Alice Ferrand is equally reluctant to sell her great body, but what begins as an investigation into François’s secret life, a life so expensive that their mortgage is about to be foreclosed, becomes a way to keep a roof over Jules’ head. The money is great and the flexible hours leave her days free for Jules. And conveniently enough, one of Alice’s clients happens to be a divorce lawyer.
Fortunately, the contrivance of the kind-hearted, useful client is not quite as material to the plot here as it is in Widows. There is another friendship that becomes more central to the plot, that of Lisa (Chloé Boreham). Lisa, an experienced, sympathetic sex worker takes Alice under her wing and even helps her rebound when she is dismissed by her agency for missing an appointment.
This new dilemma is the outcome of a tense and well-dramatised scene in which Alice is left without a child minder. Desperate to keep the rendezvous, she shows up unannounced at a nearby friend’s house with Jules in her arms, heavily made up with a skimpy dress, begging for a favour. When the neighbour refuses, Alice runs home and contemplates leaving Jules sleeping in his crib. Distraught, she heads out the door before recovering her senses.
While Alice is bringing in enough money to buy back her apartment, this well-paid job is only a stopgap, short-term solution to her dilemma and creates its own problems. It would be a spoiler to tell you what happens with François, but the double standards fly at us, in the bank manager’s treatment of Alice, in François’s hypocrisy, and in society’s attitude to working mothers. When a custody battle risks putting the only thing she cares about at risk, Alice turns to Lisa once more for a long-term solution.

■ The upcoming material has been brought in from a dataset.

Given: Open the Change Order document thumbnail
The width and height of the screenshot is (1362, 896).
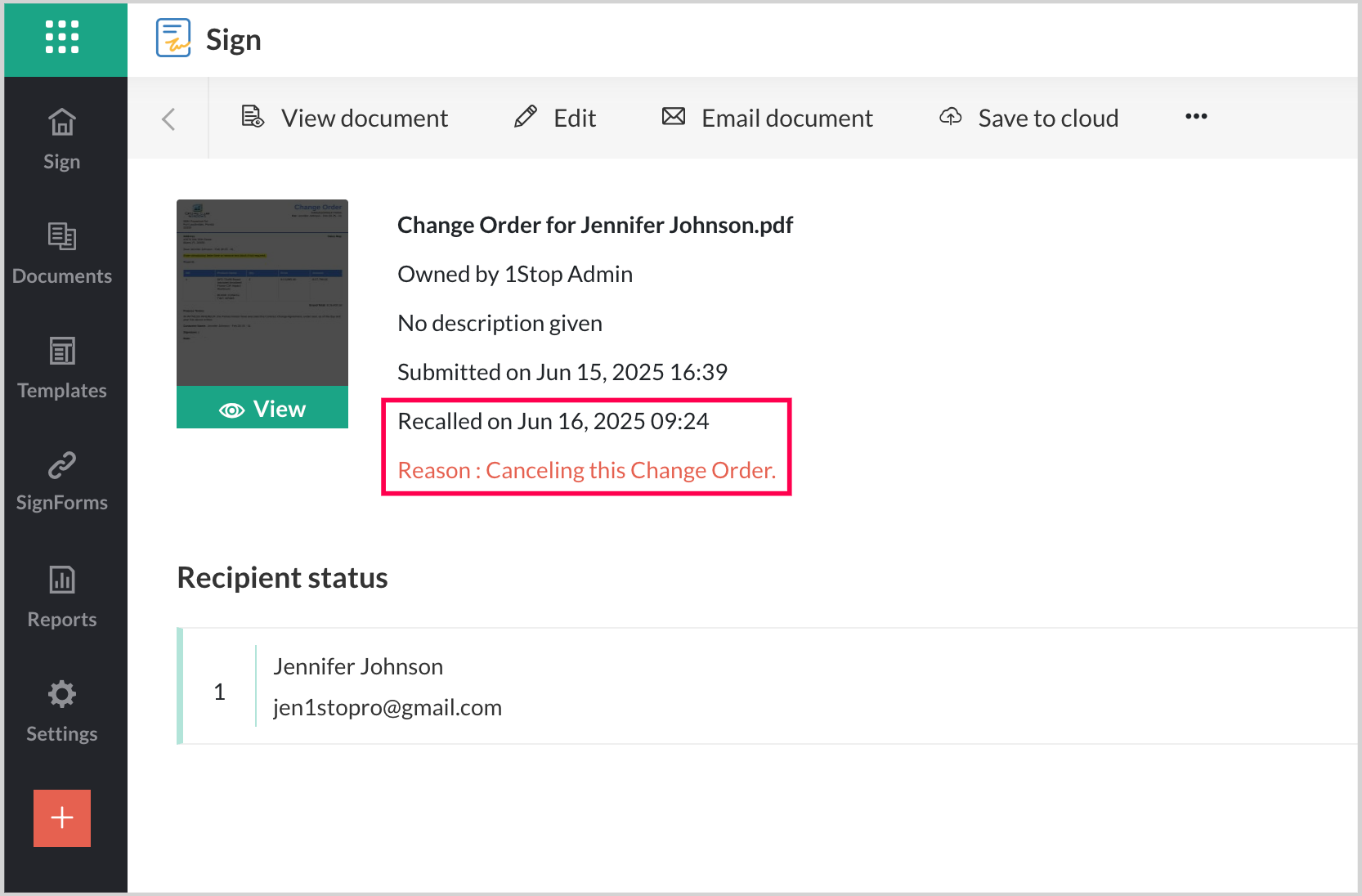Looking at the screenshot, I should (x=262, y=293).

There are several reasons to see this film, but the main one is Piponnier. You never get tired of watching her as she takes us with her on a convincing emotional roller coaster of a journey from a deluded wife and mother to a newfound confidence and sense of self. Mackerras knows how to make us squirm with the uncomfortable early sex scenes. Piponnier’s body language is spot-on, and as we follow her from gauche, awkward learner, to someone who is unassumingly controlling the situation, the sex scenes become less uncomfortable for the viewer as well.
Another reason is to watch the friendship between Lisa and Alice develop against the backdrop of a Paris that is off the beaten track. There are problems with the film, too. There is not enough depth in the relationship between the two women to prepare us for the ending, or perhaps we are too distracted by the conflict with an increasingly frightening François to want to focus on it.
You wonder, too, where Alice’s parents, relatives, close friends, work colleagues and lawyers (even legal aid) are in all of this. Are all of those dinner party guests as superficial and judgmental as the neighbour who rejects the child-minding job?
There is no indication, however apposite this twist would have been that François used his duplicitous nature and domineering personality to separate Alice from the outside world, thereby increasing her vulnerability and dependence. Was François particularly adept at deceit or had Alice invested too much in her dream life to be willing to spot the signs? Mackerras seems more interested in creating situations than characters. The relationship with Lisa that is thoroughly credible for most of the story, introduces at the end an element of sexual ambiguity that is much less believable, and leads to an unsatisfying ending.